The compositor of the lax functor is the monad product, the unitor is the monad unit.

• So in particular for $V$ a monoidal category and $\mathbf{B}V$ its one-object delooping bicategory, lax functors ${*} \to \mathbf{B}V$ are equivalent to monoids in $V$.
• Similarly, oplax functors ${*} \to D$ are equivalent to comonads in $D$.

• If $C$ is the codiscrete category on a set $S$, and $D$ is a bicategory, lax functors $F : C \to D$ are the same as categories enriched in $D$ having $S$ as their set of objects.

• In particular, if $C = {*}$, then this example reduces to the first one.

• Another special case arises when $D = \mathbf{B}V$ for some monoidal category $V$. Then lax functors $F : C \to D$ are the same as categories enriched in the monoidal category $V$.

• It makes sense to ask that a functor is lax and oplax in a compatible way such that ${*} \to D$ yields Frobenius monads.

This is of relevance in conformal field theory where Frobenius algebra objects in modular tensor categories and bimodules over them play a central role.

Some old remarks on this case are in Note on lax functors and bimodules.

This relation between lax-oplax functors and conformal field theory was developed in detail in

• Liang Kong, Ingo Runkel, Cardy algebras and sewing constraints, I (arXiv)

A general discussion of lax-oplax functors is in section 2.1 there.

Isn’t it odd not to require any extra condition at all on the coherence morphisms?

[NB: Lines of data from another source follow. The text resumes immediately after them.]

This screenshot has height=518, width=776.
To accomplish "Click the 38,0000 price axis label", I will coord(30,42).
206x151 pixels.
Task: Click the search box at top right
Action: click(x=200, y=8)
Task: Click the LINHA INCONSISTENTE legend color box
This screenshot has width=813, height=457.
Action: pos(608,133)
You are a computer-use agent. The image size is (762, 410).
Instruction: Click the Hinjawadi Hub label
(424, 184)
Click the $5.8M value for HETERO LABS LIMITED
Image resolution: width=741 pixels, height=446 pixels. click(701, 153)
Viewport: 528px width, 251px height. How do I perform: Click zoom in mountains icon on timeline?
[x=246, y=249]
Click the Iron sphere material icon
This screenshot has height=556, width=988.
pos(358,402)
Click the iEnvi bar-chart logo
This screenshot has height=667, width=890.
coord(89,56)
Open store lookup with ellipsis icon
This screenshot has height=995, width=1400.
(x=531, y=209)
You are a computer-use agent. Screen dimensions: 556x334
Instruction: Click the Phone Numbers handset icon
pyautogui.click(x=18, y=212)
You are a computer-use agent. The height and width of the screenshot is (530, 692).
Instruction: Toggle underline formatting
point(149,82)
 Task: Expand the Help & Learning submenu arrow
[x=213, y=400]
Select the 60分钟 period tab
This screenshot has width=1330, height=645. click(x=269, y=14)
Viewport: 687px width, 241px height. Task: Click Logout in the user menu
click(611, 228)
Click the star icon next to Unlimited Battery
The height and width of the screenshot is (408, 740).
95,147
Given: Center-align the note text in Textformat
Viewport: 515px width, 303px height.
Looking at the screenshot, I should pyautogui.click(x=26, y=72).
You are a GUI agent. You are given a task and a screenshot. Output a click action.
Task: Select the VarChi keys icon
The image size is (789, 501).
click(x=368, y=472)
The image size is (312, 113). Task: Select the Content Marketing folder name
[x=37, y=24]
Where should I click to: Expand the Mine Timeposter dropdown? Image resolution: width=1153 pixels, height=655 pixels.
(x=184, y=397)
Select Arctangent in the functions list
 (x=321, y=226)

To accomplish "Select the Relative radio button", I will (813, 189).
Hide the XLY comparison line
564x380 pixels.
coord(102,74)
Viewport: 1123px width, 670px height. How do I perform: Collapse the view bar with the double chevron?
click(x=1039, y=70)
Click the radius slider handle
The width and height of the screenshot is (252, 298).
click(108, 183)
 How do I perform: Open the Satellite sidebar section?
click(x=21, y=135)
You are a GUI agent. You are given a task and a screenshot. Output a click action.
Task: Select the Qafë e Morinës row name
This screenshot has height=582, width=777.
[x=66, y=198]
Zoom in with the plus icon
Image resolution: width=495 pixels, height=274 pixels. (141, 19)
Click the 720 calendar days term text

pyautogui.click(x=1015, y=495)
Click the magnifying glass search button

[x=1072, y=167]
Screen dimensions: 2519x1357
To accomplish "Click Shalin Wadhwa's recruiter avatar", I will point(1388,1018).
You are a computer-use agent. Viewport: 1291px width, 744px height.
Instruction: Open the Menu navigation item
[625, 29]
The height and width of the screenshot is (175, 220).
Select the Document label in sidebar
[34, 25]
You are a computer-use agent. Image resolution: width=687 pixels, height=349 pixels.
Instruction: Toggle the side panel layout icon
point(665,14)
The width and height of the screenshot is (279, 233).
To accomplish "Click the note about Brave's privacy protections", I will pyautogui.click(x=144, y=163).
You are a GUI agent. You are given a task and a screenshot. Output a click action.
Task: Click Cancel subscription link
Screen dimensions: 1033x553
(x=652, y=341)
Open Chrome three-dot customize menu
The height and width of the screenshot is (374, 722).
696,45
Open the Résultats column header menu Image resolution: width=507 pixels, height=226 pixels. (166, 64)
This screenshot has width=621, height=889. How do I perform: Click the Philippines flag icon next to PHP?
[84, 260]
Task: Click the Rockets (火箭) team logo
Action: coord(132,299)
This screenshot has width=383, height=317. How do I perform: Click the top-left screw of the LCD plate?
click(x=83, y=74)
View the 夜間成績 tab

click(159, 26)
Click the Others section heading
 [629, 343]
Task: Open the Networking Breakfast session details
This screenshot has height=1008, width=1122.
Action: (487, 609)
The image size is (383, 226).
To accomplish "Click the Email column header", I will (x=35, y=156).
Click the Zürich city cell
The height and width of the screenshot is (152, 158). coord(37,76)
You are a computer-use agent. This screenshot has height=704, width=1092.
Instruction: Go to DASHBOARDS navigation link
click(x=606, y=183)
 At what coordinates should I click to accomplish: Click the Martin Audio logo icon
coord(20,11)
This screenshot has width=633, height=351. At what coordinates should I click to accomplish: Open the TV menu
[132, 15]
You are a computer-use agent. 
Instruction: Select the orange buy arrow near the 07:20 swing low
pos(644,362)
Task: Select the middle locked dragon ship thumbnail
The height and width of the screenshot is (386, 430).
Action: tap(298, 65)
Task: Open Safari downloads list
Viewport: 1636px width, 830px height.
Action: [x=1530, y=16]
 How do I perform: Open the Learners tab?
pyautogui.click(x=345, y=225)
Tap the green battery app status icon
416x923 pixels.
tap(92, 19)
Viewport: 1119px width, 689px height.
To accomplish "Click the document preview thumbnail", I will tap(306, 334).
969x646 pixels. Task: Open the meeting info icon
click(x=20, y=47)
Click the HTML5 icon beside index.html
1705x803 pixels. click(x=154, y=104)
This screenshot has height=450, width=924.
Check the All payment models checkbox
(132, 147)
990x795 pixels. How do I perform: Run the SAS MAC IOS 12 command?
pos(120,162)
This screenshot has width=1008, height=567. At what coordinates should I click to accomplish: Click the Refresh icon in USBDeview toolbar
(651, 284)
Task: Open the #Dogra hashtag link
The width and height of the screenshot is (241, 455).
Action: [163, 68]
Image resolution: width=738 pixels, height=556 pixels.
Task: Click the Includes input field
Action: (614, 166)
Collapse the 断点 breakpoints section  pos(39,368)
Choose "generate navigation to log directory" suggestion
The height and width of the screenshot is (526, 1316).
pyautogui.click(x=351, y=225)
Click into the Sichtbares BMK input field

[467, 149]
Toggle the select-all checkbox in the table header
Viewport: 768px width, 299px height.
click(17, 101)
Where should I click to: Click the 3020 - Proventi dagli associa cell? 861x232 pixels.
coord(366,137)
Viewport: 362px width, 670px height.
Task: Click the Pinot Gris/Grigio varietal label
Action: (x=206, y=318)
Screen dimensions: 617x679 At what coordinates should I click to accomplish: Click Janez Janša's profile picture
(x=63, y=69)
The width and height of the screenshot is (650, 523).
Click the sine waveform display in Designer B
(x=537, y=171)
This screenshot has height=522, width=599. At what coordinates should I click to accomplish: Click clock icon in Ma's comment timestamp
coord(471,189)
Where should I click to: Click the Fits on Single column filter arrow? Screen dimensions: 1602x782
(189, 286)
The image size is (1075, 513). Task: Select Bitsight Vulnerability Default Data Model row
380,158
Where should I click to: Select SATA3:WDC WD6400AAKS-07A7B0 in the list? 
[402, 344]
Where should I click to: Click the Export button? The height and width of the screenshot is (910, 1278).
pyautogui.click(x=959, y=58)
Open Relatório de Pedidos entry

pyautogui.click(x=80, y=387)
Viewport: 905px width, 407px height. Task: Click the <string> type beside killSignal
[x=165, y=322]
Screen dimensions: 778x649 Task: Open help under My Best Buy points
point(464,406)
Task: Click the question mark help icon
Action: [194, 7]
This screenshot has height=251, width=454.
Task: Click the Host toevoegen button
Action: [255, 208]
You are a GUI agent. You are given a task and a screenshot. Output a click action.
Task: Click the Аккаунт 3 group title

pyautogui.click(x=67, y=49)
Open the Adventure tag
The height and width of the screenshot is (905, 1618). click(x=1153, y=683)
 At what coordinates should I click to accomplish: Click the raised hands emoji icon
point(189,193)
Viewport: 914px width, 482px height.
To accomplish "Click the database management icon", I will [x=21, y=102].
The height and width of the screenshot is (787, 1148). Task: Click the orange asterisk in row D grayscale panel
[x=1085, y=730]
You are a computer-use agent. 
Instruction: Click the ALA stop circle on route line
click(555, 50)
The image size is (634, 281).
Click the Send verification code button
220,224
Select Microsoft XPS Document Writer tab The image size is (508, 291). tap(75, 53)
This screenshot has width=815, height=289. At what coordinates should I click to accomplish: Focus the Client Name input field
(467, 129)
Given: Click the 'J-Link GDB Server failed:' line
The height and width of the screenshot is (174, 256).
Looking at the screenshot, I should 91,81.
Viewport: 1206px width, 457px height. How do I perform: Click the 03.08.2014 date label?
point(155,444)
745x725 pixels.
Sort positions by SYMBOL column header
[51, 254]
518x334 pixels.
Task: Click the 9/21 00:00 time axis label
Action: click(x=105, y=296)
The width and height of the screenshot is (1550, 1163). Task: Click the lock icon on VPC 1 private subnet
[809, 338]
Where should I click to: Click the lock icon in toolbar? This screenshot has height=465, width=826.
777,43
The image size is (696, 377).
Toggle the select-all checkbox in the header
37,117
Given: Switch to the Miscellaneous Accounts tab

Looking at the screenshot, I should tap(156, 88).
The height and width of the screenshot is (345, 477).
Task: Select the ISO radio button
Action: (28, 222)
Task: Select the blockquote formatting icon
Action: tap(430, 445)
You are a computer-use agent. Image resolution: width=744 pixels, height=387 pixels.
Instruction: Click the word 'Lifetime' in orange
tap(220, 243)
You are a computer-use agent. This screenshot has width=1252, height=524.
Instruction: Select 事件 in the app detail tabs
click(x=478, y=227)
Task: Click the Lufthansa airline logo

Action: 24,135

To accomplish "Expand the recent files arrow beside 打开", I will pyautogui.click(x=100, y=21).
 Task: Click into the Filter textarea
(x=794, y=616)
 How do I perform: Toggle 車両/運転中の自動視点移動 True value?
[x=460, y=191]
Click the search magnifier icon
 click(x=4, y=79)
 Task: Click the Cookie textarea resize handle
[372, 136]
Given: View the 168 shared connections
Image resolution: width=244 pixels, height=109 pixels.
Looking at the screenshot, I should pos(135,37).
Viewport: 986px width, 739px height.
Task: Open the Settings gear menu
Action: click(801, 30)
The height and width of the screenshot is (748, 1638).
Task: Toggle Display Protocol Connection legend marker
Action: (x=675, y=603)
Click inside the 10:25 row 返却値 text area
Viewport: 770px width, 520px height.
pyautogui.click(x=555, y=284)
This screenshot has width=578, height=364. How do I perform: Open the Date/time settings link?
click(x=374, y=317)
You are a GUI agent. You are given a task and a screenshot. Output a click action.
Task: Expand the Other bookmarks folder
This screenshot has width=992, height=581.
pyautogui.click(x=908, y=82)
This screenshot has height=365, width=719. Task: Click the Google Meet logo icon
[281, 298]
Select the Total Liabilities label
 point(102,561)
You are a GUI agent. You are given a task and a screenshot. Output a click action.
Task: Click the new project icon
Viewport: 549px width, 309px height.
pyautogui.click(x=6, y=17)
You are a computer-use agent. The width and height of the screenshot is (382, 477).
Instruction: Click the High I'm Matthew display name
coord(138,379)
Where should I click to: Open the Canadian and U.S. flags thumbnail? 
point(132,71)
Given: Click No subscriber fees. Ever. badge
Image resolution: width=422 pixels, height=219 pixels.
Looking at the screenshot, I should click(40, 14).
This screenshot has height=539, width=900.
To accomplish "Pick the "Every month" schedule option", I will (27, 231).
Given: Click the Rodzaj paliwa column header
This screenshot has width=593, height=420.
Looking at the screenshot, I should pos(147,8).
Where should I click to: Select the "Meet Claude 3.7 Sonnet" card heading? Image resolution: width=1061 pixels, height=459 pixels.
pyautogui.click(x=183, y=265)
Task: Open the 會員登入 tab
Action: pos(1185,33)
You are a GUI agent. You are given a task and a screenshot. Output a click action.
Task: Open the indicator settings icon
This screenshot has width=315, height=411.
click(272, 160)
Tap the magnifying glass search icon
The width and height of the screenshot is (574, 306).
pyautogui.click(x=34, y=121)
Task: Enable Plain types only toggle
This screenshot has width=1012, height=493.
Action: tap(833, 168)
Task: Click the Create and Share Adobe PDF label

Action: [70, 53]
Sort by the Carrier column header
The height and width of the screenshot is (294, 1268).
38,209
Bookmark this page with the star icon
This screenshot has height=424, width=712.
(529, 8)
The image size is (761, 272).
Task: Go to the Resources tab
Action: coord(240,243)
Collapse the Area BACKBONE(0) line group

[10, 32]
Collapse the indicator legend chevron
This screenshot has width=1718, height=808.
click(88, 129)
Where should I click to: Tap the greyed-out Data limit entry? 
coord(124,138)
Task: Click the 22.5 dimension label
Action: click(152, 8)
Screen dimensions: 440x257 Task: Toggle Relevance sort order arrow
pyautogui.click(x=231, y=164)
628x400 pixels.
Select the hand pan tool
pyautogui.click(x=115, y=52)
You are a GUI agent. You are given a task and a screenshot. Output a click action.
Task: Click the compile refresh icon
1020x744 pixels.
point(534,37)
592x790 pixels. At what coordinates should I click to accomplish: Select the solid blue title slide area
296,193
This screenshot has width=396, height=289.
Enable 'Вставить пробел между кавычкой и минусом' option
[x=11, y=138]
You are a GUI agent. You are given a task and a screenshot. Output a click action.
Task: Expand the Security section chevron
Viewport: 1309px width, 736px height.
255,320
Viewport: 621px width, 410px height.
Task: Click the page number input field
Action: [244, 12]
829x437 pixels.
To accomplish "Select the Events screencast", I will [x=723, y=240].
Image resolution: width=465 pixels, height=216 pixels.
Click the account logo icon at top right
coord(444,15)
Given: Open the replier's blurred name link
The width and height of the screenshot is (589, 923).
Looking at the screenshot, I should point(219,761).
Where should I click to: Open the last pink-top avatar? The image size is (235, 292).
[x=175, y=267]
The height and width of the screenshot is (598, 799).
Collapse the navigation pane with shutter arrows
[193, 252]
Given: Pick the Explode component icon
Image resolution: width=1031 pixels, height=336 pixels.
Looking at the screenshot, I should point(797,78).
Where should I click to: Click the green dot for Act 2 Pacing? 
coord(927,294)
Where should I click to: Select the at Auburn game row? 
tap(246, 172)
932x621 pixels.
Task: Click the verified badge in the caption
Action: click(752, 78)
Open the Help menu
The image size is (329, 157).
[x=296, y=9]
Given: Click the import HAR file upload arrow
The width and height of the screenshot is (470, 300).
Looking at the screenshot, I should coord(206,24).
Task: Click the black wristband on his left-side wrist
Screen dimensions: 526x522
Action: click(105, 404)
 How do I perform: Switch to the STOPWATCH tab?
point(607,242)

I would have expected a definition where they are required to be split epi, or require that the codomain be a subobject of the domain. Is there a name for something like that?

Mike Shulman: One could certainly add that as a condition, but I don’t think I’ve ever heard of anyone having a use for it, or giving it a name. The interesting examples listed above (and others) don’t use any such condition.